Contenido.- 1-11: distinción entre Sufeno persona y Sufeno poeta; 12-17: difícil explicación del contraste; 18-21: moraleja final de aplicación a todos los humanos.

 

Poesía reflexiva y de madurez. Es curioso que, al distinguir entre Sufeno persona y Sufeno poeta, sus características personales son las que los neotéricos exigirían para sí mismos y para su poesía: venustus, dicax, urbanus y bellus. Frente a estas condiciones personales, las del poeta: caprimulgus, fossor e infacetior y, además, escribe por millares los versos creyendo que los hace muy bien. Cuando esperamos un final de apoteosis climácica contra Sufeno, Catulo de un quiebro y duda de la objetividad de las personas a la hora de juzgarnos, recordando la fábula de “las dos alforjas”.

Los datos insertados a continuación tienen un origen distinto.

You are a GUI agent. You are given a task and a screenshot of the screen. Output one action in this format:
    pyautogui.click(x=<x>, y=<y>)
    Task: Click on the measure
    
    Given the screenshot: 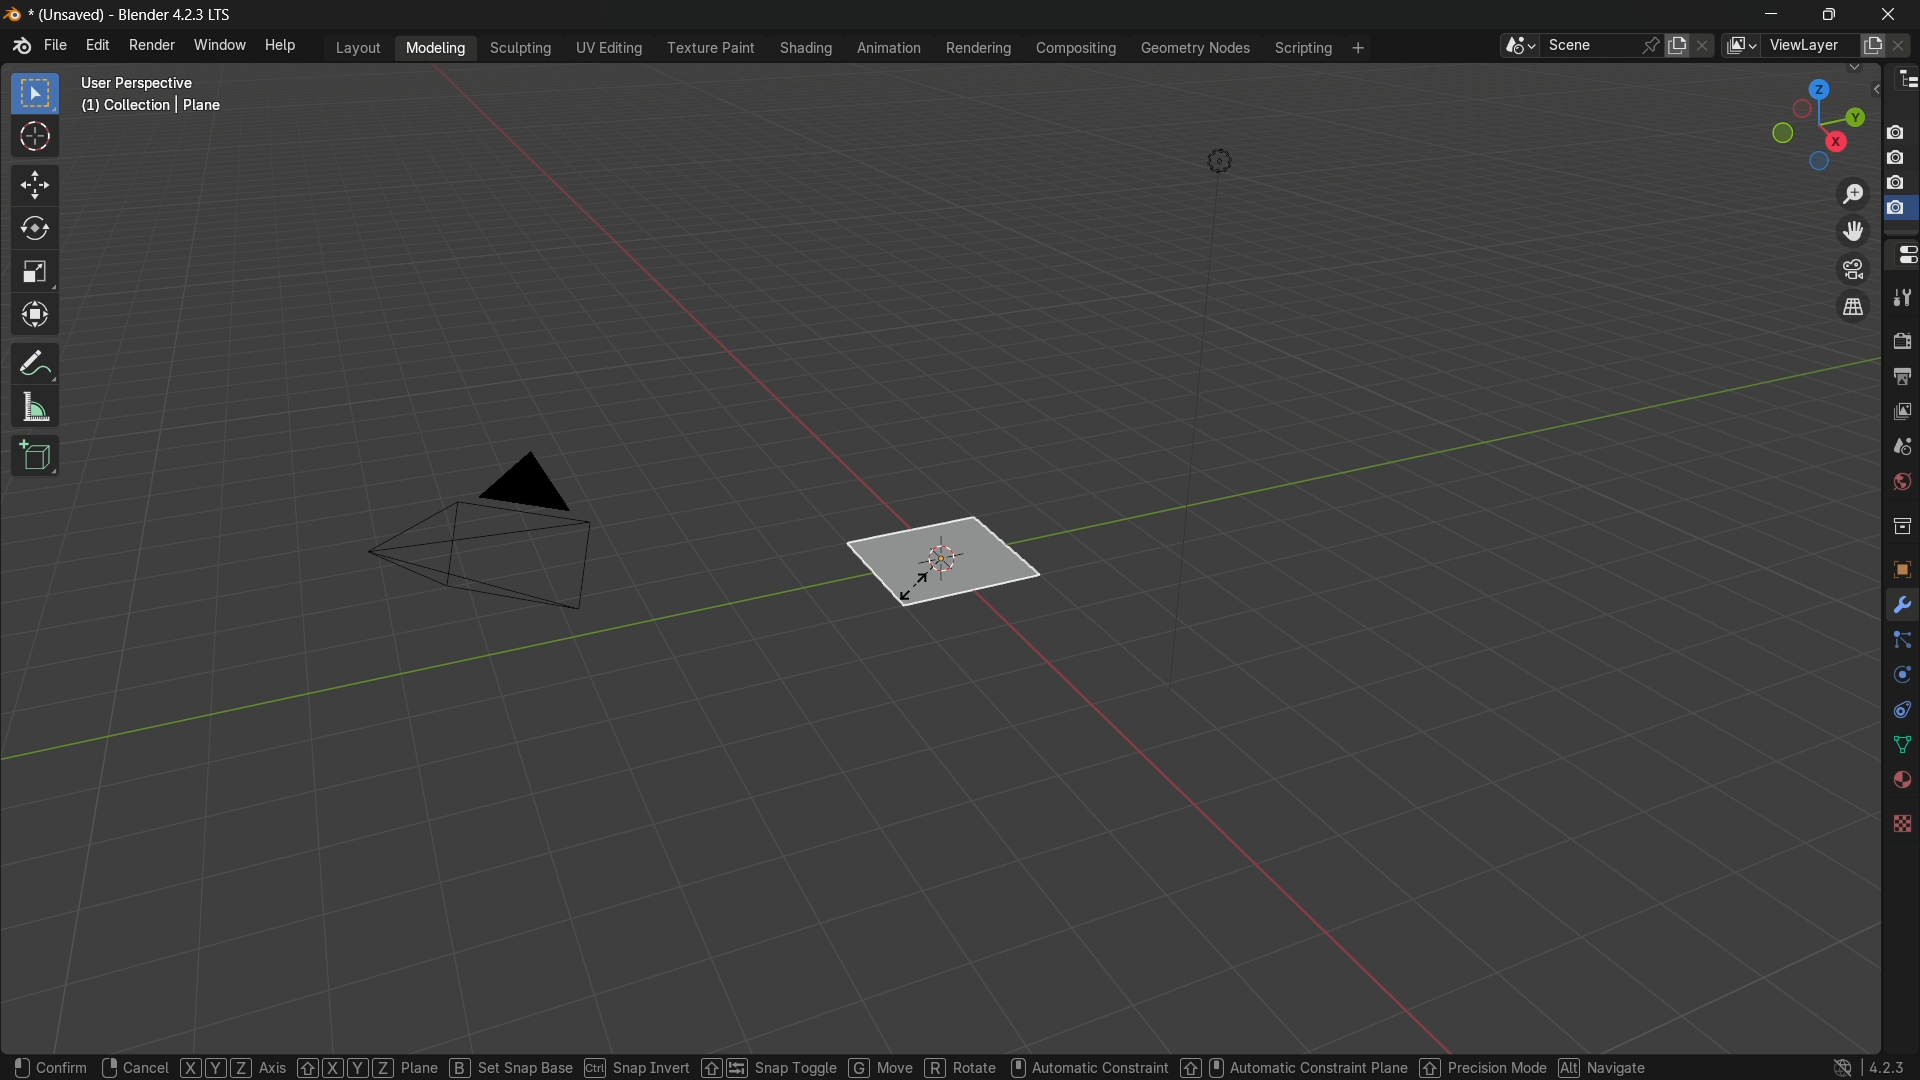 What is the action you would take?
    pyautogui.click(x=37, y=411)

Ese Sufeno, Varo, a quien tú conoces bien, es un hombre sensible al amor, elocuente y educado y, al mismo tiempo, escribe muchísimos versos. Yo creo que él tiene escritos diez mil o más y no copiados tal como suele hacerse en palimpsesto (1): papeles de primera, libros nuevos, nuevos umbílicos, rojas las correas del pergamino, todo rayado con plomo y alisado con piedra pómez. Cuando tú lo leas, el fino y educado Sufeno te parecerá, por el contrario, un auténtico cabrero o un sepulturero. Tan distinto es y tanto cambia. ¿Qué podemos pensar que es esto? Quien recientemente parecía refinado o algo más distinguido si lo hay, él mismo resulta más basto que un basto patán en cuanto ha tocado la poesía y él, por su parte, jamás es tan feliz como cuando escribe versos: tanto goza de sí mismo y tanta admiración se tiene. Sin duda, todos nos engañamos y no hay nadie en quien, de alguna manera, no puedas ver un Sufeno. A cada cual le ha sido otorgado su propio defecto, pero no vemos al alforja que hay en nuestras espaldas (2).

  1. Los autores del s. I a. C. usaban como borrador las tabillas de cera y después pasaban sus escritos al papiro o al pergamino, de los que se habían borrado los textos precedentes, palimpsestus. Sufeno ya había sido citado en 14, 19. Varo es el mismo del c. 10, del que no hay identificación segura. Según Della Corte, debe identificarse como Alfeno Varo (cf. Personnaggi…, pág. 222).
  2. Alude a la conocidísima fábula de Esopo “Las dos alforjas”, imitada por FEDRO, IV 10.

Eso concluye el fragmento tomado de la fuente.